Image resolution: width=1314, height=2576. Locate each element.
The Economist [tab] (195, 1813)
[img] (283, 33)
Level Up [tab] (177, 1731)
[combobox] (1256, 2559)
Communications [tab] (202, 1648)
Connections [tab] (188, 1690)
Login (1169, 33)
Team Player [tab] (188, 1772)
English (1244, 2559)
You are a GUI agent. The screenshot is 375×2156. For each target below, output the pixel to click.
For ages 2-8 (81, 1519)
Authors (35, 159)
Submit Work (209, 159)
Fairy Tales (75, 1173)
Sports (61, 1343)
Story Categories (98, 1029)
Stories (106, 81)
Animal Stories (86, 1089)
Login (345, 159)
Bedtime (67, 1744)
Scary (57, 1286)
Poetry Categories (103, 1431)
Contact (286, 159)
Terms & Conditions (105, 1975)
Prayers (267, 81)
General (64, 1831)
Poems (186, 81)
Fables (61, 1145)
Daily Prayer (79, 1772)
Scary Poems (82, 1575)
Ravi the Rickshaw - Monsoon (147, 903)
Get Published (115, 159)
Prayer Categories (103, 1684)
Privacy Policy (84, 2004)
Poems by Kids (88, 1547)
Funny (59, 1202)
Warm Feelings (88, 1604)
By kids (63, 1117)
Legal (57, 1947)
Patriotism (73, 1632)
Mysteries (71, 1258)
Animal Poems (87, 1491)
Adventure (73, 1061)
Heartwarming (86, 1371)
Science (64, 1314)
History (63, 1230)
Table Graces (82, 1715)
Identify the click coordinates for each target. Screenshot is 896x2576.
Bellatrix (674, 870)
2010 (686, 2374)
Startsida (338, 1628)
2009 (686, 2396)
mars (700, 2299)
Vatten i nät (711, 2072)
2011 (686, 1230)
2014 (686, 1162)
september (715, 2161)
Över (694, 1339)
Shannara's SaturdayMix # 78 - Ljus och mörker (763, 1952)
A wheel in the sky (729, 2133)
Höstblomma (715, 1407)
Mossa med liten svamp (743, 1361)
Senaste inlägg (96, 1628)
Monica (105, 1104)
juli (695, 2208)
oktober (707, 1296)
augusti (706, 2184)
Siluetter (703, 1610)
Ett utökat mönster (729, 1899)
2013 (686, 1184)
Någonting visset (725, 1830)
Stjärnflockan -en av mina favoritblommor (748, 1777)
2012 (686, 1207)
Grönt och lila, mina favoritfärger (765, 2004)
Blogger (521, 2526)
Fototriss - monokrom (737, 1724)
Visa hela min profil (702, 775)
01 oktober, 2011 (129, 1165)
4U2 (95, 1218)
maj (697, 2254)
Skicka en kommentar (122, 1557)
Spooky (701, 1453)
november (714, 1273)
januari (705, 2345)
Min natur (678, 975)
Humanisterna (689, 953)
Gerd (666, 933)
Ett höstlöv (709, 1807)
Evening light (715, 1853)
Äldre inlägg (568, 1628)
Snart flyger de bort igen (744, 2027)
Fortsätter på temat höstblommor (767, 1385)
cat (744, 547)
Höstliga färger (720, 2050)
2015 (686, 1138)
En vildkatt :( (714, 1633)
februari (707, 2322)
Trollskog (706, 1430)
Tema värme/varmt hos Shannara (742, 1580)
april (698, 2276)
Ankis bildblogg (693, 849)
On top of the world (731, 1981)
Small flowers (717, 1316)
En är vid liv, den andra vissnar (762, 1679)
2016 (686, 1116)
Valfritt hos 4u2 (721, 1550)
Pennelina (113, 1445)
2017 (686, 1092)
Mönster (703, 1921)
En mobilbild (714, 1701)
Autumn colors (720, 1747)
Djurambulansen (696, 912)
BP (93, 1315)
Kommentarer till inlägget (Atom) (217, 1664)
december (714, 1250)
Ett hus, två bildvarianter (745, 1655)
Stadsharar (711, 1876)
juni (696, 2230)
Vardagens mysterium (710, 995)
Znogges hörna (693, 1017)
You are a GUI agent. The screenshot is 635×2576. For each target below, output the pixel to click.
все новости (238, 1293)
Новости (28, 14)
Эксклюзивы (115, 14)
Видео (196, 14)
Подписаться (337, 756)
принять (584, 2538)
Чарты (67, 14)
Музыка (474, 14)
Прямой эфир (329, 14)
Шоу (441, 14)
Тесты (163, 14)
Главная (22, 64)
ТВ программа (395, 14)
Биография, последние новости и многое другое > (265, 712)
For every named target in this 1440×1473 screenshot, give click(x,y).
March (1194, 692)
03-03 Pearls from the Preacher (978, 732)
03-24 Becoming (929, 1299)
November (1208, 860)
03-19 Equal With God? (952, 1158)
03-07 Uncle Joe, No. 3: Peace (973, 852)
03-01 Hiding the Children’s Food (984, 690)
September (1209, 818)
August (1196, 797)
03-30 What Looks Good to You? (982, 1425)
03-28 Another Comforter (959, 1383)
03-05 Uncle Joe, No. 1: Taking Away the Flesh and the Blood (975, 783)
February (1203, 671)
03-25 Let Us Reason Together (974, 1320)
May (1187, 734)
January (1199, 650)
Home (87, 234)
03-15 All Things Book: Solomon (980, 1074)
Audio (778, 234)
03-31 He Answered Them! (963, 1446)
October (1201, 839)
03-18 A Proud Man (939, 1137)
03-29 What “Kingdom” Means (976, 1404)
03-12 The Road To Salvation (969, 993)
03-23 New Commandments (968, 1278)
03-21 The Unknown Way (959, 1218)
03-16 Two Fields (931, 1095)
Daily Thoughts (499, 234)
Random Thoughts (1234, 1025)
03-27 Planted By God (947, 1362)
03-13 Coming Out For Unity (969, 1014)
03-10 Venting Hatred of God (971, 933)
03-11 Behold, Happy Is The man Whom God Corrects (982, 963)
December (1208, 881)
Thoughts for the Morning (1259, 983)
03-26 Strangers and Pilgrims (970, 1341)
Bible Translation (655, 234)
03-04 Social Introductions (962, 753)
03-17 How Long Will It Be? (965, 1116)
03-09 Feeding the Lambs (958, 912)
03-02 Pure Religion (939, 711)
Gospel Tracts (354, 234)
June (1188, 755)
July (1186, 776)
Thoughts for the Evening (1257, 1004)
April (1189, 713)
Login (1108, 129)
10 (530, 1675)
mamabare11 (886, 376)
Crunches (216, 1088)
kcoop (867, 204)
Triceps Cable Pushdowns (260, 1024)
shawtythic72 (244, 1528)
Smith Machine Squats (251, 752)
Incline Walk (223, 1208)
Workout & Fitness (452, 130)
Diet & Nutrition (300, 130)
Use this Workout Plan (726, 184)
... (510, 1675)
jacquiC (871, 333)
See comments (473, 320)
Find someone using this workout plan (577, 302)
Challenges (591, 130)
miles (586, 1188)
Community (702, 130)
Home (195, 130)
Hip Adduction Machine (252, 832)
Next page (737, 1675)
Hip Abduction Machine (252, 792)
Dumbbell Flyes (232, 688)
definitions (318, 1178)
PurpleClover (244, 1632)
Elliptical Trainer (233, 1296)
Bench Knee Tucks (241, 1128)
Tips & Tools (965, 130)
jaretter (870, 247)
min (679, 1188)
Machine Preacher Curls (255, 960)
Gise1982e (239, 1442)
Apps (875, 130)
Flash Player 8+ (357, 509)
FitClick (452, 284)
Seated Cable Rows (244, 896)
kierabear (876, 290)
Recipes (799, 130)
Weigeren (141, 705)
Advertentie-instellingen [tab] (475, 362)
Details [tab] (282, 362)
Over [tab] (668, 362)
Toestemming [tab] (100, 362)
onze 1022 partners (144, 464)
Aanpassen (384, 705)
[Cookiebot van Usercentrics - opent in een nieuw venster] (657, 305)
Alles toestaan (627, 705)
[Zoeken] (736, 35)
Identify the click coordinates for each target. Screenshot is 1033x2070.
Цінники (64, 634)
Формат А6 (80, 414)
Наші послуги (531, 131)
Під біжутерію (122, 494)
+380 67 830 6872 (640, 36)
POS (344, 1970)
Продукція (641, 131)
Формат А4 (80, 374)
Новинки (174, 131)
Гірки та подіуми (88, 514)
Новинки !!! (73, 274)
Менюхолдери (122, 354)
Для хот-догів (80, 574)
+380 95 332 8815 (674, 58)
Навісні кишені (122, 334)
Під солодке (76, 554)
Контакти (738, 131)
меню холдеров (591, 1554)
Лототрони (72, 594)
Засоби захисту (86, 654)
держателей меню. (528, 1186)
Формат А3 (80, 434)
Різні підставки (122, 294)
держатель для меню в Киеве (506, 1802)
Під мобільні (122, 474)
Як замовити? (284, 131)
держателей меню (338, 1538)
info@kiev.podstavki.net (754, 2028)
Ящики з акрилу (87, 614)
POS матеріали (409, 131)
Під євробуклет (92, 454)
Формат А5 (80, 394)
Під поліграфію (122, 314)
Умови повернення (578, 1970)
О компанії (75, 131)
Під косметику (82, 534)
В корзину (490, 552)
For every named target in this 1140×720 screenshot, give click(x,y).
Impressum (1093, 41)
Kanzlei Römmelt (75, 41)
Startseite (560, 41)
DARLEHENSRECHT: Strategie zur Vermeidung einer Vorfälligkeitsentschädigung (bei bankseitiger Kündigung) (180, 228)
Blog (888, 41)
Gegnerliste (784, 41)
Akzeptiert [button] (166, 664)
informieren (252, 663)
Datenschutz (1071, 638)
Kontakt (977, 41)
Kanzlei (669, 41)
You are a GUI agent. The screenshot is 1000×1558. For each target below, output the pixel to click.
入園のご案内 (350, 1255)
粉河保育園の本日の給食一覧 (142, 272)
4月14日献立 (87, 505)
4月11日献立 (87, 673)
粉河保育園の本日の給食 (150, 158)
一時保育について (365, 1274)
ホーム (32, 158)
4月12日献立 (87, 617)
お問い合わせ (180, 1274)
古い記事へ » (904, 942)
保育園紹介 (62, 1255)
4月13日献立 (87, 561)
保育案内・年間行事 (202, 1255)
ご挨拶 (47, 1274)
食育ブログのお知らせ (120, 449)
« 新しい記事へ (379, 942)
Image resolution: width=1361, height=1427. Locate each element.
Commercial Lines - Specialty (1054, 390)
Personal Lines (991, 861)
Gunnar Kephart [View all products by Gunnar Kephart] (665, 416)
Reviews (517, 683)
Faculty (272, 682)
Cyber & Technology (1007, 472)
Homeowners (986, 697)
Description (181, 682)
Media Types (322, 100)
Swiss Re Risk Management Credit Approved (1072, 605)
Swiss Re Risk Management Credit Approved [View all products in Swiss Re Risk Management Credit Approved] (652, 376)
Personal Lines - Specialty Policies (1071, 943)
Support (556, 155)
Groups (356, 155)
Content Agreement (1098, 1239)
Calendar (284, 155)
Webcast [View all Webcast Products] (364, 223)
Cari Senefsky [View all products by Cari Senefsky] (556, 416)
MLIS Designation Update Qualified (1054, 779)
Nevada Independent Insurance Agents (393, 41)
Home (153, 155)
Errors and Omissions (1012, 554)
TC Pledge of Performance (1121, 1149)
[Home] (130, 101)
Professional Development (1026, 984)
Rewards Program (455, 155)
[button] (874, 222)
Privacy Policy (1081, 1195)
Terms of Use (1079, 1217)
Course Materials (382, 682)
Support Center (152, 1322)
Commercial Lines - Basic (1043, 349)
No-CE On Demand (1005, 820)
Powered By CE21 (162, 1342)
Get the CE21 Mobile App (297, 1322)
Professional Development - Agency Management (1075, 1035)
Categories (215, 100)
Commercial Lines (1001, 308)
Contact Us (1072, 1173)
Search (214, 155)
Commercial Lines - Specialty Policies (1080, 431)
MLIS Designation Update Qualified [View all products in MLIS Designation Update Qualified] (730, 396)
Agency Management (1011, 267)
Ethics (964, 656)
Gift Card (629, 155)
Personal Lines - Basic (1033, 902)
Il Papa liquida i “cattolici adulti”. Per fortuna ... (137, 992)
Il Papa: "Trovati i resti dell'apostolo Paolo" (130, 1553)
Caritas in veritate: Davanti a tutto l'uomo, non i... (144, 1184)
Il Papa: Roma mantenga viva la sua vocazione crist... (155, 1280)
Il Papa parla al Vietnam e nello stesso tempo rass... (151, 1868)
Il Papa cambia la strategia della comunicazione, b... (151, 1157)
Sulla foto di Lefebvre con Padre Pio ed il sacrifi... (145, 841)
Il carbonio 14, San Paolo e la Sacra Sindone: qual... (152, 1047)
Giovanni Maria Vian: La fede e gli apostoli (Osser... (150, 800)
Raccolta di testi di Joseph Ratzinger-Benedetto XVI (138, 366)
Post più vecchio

------------------------

Reproduce the rows beginning with the one that contains "粉河保育園の本日の給食一覧 (142, 272)" and ending after the one that contains "Calendar (284, 155)". Swap "Reviews" for "Ratings" and leave everything else unchanged.

粉河保育園の本日の給食一覧 (142, 272)
4月14日献立 (87, 505)
4月11日献立 (87, 673)
粉河保育園の本日の給食 (150, 158)
一時保育について (365, 1274)
ホーム (32, 158)
4月12日献立 (87, 617)
お問い合わせ (180, 1274)
古い記事へ » (904, 942)
保育園紹介 (62, 1255)
4月13日献立 (87, 561)
保育案内・年間行事 (202, 1255)
ご挨拶 (47, 1274)
食育ブログのお知らせ (120, 449)
« 新しい記事へ (379, 942)
Image resolution: width=1361, height=1427. Locate each element.
Commercial Lines - Specialty (1054, 390)
Personal Lines (991, 861)
Gunnar Kephart [View all products by Gunnar Kephart] (665, 416)
Ratings (517, 683)
Faculty (272, 682)
Cyber & Technology (1007, 472)
Homeowners (986, 697)
Description (181, 682)
Media Types (322, 100)
Swiss Re Risk Management Credit Approved (1072, 605)
Swiss Re Risk Management Credit Approved [View all products in Swiss Re Risk Management Credit Approved] (652, 376)
Personal Lines - Specialty Policies (1071, 943)
Support (556, 155)
Groups (356, 155)
Content Agreement (1098, 1239)
Calendar (284, 155)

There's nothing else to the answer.